■ ASSIGNMENT
What you produce should be every line from the data that includes "accomplish".
== RECORDS FOR THIS TASK ==
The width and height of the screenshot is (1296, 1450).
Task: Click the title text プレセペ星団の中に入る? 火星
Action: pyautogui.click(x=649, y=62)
===
== RECORDS FOR THIS TASK ==
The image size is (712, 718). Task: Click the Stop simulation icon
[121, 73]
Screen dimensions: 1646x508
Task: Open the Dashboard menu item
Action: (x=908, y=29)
===
== RECORDS FOR THIS TASK ==
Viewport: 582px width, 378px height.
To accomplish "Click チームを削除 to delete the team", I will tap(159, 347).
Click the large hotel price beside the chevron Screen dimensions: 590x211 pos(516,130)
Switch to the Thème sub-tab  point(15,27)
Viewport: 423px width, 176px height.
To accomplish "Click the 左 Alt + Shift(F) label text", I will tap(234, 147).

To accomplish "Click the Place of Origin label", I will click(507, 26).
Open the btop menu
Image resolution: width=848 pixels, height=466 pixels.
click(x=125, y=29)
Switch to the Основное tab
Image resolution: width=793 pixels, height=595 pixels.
===
■ RESPONSE FOR THIS EXERCISE
To accomplish "Click チームを削除 to delete the team", I will tap(159, 347).
To accomplish "Click the 左 Alt + Shift(F) label text", I will tap(234, 147).
To accomplish "Click the Place of Origin label", I will click(507, 26).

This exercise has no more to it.